Jackson acknowledges that he was in possession of a firearm—his duty weapon—when he committed the theft. But, he argues, there was no “nexus” between the firearm and the offense such that the enhancement found in § 2B1.1(b)(13)(B) could apply. In his view, that section applies only when the weapon advances the criminal enterprise, for example, by “enhanc[ing] the benefits of the offense,” “mak[ing] the offense easier to commit,” “inject[ing] a degree of fear,” or “increas[ing] the seriousness of the crime,” to name a few possibilities. And, Jackson argues, his firearm was just a necessary part of his uniform, “inconsequential” to the commission of the theft.
Section 2B 1. 1(b)(13)(B) requires that the possession of the weapon be “in connection with” the theft. See also U.S.S.G. § 2B 1.1 cmt. background (“Subsection (b)(13)(B) implements, in a broader form, the instruction to the Commission in section 110512 of Public Law 103–322.”); Violent Crime Control and Law Enforcement Act of 1994, Pub.L. No. 103–322, § 110512, 108 Stat. 1796, 2019 (1994) (“[T]he United States Sentencing Commission shall amend its sentencing guidelines to provide an appropriate enhancement of the punishment for a defendant convicted of a felony under chapter 25 of title 18, United States Code, if the defendant used or carried a firearm ․ during and in relation to the felony.” (emphasis added)).
But Jackson goes too far in arguing that his firearm was unconnected to his theft of the electronics. As the district court explained:
While the presence of a firearm will not always warrant [application of § 2B1.1(b)(13)(B) ], with regard to this case and this defendant, it’s clear that the presence of defendant’s firearm was not accidental or coincidental.
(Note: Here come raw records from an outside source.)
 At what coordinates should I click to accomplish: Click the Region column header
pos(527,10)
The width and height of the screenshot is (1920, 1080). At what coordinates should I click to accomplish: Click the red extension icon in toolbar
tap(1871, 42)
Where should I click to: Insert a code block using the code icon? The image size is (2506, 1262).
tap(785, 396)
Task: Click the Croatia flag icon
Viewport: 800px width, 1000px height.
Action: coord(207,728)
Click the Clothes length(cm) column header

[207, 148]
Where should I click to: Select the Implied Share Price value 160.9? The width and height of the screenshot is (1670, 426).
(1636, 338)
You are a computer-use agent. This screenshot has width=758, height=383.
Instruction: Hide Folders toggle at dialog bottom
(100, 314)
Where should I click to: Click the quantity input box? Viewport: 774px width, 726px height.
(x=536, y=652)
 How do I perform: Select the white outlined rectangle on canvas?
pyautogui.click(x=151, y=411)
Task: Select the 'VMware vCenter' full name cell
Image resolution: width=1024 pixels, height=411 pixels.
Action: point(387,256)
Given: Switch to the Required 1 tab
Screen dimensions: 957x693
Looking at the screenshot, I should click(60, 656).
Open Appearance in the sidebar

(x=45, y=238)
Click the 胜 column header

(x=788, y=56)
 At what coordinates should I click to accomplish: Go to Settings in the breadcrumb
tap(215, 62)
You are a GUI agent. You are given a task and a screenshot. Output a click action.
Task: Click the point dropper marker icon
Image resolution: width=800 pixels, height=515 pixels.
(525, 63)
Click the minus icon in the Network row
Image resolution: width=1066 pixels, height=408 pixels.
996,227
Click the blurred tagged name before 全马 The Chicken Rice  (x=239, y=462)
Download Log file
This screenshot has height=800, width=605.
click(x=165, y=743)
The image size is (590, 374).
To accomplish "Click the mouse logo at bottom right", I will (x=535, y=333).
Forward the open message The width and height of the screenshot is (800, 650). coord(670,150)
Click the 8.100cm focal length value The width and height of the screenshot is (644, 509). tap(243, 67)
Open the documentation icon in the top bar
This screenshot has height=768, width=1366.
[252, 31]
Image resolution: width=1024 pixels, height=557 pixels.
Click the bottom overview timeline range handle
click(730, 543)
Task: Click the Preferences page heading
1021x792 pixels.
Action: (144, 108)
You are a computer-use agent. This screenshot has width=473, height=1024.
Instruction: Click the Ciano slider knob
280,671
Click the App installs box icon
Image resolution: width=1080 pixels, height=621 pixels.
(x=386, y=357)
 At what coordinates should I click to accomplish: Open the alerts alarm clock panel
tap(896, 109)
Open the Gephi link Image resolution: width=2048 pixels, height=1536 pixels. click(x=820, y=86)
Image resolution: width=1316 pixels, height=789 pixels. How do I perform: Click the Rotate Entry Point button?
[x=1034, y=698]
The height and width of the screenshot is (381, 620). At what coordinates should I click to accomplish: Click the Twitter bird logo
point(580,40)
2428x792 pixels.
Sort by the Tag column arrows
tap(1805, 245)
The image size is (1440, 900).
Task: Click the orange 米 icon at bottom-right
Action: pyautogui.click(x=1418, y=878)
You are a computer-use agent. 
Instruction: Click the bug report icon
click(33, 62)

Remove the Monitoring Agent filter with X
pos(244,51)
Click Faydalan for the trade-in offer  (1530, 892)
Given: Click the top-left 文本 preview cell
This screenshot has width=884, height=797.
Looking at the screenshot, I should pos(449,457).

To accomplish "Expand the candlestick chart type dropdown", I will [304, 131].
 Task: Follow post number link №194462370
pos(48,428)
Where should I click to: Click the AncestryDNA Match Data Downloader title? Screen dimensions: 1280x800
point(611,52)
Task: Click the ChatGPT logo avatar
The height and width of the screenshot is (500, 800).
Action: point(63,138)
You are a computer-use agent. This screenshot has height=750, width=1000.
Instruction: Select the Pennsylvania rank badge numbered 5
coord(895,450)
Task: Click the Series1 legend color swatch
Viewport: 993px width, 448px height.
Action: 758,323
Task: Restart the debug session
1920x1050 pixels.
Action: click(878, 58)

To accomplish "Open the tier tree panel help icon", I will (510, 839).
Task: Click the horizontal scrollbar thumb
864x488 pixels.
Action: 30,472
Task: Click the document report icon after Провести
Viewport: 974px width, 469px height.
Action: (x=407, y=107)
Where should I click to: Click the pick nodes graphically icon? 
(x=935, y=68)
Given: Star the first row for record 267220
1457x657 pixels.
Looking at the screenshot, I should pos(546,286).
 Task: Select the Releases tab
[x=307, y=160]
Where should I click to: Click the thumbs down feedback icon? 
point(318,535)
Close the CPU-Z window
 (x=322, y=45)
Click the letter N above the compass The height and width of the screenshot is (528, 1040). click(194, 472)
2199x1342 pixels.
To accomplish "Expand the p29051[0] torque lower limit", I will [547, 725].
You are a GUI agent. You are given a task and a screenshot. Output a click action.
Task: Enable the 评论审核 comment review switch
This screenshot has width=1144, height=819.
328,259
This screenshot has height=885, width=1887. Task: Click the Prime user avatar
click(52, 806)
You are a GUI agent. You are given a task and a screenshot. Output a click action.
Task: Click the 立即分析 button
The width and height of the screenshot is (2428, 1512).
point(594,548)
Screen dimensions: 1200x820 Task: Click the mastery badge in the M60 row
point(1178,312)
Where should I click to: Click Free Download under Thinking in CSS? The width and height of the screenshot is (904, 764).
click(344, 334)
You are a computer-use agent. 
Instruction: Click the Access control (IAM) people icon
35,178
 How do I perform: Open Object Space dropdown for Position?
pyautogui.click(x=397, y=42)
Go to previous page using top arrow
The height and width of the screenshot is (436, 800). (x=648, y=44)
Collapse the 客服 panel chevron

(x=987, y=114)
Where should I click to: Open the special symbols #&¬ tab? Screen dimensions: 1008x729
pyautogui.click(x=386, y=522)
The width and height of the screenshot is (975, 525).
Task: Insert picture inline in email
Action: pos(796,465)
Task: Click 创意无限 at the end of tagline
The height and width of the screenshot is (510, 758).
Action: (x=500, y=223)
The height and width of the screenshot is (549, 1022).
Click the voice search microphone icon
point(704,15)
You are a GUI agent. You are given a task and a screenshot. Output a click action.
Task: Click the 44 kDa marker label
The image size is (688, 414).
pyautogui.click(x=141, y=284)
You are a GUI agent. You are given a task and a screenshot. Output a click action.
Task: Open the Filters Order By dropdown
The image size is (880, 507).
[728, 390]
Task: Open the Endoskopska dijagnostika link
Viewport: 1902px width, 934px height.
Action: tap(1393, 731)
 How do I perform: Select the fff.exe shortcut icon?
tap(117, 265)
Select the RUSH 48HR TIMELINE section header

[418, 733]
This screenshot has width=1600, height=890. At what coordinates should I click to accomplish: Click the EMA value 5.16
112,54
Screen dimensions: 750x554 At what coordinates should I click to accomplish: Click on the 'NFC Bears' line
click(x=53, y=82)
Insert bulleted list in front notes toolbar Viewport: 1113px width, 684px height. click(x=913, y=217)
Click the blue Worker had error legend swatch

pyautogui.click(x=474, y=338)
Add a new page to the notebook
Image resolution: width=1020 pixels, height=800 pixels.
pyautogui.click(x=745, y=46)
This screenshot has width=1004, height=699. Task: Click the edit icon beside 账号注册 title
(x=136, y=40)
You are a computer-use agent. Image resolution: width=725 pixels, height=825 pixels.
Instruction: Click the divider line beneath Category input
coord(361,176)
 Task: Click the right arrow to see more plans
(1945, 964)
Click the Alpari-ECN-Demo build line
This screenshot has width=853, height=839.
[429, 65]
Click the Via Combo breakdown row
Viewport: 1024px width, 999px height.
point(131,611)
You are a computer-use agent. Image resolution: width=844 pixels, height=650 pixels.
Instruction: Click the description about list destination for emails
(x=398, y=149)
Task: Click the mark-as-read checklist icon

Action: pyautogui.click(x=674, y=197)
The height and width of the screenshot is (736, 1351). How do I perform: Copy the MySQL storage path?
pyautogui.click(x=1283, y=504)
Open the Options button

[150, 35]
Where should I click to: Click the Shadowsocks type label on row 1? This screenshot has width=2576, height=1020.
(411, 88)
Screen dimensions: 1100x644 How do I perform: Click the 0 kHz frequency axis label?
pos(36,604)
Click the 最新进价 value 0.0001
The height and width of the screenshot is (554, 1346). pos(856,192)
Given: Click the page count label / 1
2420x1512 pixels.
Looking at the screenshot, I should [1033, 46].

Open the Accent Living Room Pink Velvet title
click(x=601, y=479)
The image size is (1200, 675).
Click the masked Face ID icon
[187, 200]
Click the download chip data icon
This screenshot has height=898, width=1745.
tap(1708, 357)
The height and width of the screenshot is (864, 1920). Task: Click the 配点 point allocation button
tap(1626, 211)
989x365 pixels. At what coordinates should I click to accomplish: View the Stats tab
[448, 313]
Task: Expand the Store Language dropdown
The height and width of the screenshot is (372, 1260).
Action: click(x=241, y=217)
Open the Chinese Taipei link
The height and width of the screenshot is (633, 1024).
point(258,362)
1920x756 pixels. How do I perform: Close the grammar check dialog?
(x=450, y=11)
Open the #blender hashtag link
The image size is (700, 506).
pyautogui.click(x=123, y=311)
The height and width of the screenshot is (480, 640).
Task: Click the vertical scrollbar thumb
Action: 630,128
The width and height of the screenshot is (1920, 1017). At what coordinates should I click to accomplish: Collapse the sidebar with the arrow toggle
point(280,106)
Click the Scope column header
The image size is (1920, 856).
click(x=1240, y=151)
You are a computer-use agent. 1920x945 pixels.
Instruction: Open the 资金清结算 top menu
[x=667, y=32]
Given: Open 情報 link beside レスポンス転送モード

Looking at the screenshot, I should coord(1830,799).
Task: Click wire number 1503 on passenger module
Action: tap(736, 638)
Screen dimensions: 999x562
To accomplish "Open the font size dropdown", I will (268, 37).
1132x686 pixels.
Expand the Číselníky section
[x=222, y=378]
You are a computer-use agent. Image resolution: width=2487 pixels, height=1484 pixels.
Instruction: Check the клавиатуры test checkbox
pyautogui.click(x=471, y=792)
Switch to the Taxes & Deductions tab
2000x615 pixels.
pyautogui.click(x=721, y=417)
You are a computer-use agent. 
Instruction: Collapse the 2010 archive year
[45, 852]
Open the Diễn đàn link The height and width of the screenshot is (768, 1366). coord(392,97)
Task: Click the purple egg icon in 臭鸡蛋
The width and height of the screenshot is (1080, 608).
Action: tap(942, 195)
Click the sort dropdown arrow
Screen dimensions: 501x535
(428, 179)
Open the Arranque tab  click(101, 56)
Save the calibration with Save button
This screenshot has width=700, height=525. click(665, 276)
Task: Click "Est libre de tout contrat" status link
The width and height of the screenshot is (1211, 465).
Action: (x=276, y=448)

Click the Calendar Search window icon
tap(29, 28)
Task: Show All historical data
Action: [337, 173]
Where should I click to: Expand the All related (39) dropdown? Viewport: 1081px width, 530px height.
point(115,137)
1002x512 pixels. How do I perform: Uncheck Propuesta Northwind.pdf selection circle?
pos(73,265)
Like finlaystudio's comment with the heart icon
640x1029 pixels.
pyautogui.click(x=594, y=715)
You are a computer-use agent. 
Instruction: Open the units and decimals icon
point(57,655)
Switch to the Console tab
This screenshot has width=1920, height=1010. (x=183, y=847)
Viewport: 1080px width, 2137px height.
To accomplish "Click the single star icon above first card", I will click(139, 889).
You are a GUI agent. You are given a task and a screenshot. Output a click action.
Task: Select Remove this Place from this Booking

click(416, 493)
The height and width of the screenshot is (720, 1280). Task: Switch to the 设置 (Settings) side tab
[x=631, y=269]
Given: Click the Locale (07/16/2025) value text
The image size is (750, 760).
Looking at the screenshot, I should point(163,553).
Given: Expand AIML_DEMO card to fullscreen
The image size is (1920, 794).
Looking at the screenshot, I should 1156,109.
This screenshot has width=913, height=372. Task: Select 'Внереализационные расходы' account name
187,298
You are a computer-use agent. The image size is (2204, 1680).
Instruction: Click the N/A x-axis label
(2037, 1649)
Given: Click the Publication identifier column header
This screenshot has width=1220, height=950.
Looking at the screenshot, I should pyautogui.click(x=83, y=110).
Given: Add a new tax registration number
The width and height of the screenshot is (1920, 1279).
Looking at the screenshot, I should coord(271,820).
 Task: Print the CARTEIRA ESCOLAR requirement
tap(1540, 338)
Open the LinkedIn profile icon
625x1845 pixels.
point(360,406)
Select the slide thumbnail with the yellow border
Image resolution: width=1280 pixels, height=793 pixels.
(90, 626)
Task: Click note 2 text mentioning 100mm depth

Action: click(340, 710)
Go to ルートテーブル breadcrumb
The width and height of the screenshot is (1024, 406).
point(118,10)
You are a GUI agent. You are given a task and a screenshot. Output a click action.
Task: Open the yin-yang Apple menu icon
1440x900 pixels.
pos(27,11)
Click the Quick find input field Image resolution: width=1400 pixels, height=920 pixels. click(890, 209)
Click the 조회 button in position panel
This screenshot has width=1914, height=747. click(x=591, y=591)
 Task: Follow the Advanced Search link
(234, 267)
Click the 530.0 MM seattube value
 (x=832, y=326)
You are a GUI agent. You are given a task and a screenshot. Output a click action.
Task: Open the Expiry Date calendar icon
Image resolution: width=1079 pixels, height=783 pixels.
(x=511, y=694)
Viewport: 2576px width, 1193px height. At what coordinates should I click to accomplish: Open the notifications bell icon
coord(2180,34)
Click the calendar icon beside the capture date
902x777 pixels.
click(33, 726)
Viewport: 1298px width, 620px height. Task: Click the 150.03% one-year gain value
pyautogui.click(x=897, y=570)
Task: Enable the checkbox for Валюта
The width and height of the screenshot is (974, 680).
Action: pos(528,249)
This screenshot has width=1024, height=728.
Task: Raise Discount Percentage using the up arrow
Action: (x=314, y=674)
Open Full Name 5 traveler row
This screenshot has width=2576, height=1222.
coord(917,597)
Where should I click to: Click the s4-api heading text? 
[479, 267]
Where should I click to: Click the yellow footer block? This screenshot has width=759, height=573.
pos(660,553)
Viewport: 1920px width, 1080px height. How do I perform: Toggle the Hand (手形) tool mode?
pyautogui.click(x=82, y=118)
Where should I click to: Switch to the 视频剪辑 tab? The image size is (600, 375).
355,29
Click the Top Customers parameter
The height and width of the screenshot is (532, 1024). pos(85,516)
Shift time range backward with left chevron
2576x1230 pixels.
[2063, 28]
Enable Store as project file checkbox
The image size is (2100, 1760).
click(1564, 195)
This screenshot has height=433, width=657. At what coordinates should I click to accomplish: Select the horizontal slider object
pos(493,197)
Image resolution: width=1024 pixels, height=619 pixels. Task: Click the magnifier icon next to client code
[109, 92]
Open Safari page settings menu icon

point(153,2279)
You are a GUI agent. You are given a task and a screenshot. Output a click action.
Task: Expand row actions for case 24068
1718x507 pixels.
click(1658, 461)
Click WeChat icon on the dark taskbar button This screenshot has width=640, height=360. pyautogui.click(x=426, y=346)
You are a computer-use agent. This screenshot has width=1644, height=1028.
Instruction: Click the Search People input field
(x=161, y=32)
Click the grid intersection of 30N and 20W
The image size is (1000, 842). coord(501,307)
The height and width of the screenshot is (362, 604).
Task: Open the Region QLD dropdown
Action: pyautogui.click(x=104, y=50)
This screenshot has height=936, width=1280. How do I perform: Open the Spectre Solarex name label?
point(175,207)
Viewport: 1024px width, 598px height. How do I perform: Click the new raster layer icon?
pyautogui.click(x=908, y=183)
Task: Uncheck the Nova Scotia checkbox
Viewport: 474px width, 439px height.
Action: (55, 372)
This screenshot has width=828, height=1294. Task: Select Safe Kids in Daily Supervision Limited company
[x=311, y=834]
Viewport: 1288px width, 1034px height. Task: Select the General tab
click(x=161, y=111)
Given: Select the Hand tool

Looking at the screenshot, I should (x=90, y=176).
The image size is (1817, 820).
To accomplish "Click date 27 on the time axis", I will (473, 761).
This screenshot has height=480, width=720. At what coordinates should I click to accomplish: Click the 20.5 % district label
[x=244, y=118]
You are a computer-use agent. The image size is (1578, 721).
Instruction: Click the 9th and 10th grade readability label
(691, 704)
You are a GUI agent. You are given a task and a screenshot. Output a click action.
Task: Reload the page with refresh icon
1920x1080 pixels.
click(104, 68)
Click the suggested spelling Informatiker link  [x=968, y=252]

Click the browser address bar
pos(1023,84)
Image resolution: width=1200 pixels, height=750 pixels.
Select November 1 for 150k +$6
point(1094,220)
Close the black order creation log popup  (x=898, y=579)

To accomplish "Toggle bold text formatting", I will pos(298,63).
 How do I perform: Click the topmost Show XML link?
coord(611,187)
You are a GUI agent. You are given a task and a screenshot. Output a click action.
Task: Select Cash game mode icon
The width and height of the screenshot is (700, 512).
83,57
It was available to help to deter resistance or intimidate the victim, and was available to help to protect the defendant in the event that the victim attempted to resist or harm him. In other words, the defendant used his status as a police officer with all the trappings, including the carrying of a service firearm, to commit the [theft].
Sentencing Tr. at 28:20–29:6. Indeed, it was Jackson’s police uniform, which included the firearm, that cloaked him with the apparent authority to arrest Doe, search her vehicle, and confiscate the electronics. Had he not been in uniform, it is not improbable that Doe would have regarded him as just another civilian. In those circumstances, we think it unlikely that she would have complied so readily, if at all, with his directives.
Furthermore, an officer’s visible possession of a firearm, even when it remains holstered, is a signal of authority that will usually promote compliance in an ordinary citizen. Accord Florida v. Bostick, 501 U.S. 429, 448, 111 S.Ct. 2382, 115 L.Ed.2d 389 (1991) (Marshall, J., dissenting) (“Our decisions recognize the obvious point, however, that the choice of the police to ‘display’ their weapons during an encounter exerts significant coercive pressure on the confronted citizen.” (citing cases)). That the department required Jackson to possess the firearm as one of the “certain tools or items in order to perform and carry out his duties,” Appellant’s Br. at 7, only furthers that view. We therefore agree with the district court that Jackson’s possession of a firearm was sufficient to support the enhancement.
Jackson’s next argument—that he was not an organizer or leader for the purposes of guidelines § 3B1.1(c), but rather a mere “equal part[y]” with his co-defendant—fares no better.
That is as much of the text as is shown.